I now see that we are all sinners. I’m no less a sinner now then I was before I knew Jesus (remember, it only takes one sin to be a sinner), And every day I rely on the Grace of God. I’ve written another song to help illustrate God’s love: Sung to the tune "Jesus loves the little children"
Jesus loves the alcoholic,
the drug addict, and the queer.
Red and Christian, black and GAY
Jesus loves them all the same
Jesus loves the little sinners of the world.
This is why I blog. I don’t really care how much City Bible Church teaches on giving. I don’t really care that they want nine campuses.
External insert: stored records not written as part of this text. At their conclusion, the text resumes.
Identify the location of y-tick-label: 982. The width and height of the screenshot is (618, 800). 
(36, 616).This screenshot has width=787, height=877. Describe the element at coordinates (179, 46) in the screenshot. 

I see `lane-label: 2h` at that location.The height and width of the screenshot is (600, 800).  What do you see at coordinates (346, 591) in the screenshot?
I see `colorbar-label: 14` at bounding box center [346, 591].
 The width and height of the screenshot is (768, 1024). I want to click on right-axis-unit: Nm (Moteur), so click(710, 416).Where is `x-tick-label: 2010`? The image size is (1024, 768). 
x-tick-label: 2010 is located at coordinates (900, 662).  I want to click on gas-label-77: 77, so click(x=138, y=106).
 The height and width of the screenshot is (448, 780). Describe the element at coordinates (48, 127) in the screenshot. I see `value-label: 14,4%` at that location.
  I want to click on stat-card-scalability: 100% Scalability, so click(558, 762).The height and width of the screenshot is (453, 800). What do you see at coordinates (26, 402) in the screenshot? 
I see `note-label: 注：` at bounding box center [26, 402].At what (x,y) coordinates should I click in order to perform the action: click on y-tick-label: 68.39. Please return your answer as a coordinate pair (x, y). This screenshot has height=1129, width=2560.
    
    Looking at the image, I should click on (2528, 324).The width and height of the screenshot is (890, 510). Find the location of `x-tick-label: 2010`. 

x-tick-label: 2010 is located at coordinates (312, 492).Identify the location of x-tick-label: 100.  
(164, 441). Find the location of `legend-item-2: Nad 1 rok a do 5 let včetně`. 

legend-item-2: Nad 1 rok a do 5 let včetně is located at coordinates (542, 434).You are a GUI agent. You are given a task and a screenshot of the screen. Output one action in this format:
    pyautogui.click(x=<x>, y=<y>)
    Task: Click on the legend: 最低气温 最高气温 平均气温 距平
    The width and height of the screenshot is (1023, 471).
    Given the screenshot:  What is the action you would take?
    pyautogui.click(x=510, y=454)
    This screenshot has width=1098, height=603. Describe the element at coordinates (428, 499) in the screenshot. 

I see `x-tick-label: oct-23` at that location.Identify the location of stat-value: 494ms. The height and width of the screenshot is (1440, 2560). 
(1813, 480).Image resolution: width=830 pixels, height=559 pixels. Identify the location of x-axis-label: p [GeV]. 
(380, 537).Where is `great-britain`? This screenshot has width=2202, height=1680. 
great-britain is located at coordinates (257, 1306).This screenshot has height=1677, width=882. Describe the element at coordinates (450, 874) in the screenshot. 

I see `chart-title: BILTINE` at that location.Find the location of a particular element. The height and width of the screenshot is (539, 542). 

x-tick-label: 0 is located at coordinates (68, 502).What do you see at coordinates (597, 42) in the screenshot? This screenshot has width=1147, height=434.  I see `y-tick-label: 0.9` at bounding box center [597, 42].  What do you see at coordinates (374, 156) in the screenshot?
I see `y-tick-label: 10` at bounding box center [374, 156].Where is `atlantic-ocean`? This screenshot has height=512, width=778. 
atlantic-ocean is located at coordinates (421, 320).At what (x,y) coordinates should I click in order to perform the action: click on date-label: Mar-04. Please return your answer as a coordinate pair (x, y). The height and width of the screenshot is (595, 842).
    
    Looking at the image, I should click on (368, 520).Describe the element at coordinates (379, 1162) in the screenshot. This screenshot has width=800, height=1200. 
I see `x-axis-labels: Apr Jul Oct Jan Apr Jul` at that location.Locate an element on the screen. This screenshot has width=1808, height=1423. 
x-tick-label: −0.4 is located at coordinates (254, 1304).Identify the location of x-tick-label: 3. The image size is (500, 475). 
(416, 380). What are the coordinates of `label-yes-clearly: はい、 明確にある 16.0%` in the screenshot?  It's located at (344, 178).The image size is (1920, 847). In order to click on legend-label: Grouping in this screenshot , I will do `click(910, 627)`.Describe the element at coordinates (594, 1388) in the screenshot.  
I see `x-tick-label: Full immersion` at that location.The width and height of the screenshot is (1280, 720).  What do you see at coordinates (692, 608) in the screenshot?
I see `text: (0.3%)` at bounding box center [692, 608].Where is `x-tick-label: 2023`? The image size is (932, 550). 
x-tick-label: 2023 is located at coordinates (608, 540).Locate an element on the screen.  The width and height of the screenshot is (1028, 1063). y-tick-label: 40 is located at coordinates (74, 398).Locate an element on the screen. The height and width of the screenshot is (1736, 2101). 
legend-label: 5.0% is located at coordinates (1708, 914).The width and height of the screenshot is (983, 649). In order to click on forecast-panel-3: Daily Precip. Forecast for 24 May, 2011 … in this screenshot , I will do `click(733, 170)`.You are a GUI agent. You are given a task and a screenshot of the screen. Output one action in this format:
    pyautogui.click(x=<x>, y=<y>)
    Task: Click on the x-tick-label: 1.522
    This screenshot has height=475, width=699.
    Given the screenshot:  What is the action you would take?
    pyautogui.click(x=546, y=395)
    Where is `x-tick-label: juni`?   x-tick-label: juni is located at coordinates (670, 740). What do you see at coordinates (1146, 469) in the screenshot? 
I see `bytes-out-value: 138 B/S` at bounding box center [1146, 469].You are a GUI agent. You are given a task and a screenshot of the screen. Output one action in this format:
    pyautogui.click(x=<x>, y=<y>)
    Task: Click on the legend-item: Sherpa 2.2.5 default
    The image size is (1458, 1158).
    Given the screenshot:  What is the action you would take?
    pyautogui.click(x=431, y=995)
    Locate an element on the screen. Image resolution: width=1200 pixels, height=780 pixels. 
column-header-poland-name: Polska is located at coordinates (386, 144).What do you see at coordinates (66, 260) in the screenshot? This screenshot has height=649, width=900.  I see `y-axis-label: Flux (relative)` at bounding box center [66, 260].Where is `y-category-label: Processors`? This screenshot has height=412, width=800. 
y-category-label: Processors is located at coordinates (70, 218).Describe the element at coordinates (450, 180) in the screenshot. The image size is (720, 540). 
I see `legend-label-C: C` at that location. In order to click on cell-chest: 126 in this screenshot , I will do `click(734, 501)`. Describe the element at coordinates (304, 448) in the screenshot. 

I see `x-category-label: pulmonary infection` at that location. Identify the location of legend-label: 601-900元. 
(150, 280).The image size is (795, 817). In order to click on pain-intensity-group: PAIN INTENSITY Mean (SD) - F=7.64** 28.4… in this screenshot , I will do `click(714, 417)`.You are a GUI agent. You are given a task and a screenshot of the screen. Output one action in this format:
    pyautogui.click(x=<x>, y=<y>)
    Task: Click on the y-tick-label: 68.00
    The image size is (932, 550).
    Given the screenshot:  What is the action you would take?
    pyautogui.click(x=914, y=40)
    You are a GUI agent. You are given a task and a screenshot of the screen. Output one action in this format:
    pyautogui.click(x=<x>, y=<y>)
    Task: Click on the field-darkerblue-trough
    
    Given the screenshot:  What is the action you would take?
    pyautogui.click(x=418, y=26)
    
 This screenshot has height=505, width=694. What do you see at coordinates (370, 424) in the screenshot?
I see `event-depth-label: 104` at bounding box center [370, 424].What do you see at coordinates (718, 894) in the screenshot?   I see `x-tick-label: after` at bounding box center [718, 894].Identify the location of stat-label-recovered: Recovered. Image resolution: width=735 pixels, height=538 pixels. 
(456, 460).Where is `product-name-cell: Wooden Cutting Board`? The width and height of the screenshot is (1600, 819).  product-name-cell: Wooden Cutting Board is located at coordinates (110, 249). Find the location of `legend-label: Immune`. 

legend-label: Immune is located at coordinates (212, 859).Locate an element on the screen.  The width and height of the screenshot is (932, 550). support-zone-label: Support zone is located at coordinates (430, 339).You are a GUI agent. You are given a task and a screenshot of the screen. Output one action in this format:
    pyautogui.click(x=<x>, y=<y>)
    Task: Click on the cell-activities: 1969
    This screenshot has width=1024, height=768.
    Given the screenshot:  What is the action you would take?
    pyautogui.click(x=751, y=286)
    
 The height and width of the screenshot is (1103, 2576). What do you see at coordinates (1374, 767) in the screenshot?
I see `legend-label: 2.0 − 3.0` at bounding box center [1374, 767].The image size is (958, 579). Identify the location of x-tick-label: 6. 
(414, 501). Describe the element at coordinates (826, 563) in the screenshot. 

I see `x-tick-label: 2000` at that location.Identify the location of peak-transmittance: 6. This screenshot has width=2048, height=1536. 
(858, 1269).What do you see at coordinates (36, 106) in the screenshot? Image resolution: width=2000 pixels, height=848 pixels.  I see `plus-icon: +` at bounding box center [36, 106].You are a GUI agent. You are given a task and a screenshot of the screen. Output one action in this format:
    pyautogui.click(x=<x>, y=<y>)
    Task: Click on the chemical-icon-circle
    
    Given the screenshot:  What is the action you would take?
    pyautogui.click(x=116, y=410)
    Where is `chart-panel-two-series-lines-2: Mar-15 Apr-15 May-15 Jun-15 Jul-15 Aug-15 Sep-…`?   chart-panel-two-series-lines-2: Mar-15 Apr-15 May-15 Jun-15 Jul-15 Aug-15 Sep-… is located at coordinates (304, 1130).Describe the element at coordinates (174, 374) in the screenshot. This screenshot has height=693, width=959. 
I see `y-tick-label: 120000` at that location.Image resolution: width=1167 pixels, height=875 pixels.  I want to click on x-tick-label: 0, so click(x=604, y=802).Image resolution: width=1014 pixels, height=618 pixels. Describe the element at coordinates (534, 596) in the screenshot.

I don’t really care that Frank "wants to see more Mercedes and BMW’s parked in their lot". What I really care about is that I never once heard the truth behind the "Gospel of Jesus". I was always taught that the Cross was for the unsaved, and that’s why I’m upset.
This story is only one example of many that show how mixed up Christianity can really be. Whether it’s the Youth Pastor who thinks it’s good to lie about the first time he kissed his wife or the Elder who claims his biggest problem is "Vanilla Ice Cream" (I’ll save that story for later), if you put your image above all else, you are destroying the message of Christ.
Which is, simply put:
WE NEED HIM, BECAUSE WE ALL SCREW UP AND NONE OF US COULD MAKE IT TO HEAVEN WITHOUT HIM.
Ok, at this point only my mother and the guy who had the affair are still reading, so I’ll end by giving you an updated version of THE TWO QUESTION TEST.
Do you want to find out if you are going to heaven when you die? Answer these two questions and see:
Question 1: What is the "Gospel of Jesus Christ"?
Question 2: Why do you believe this?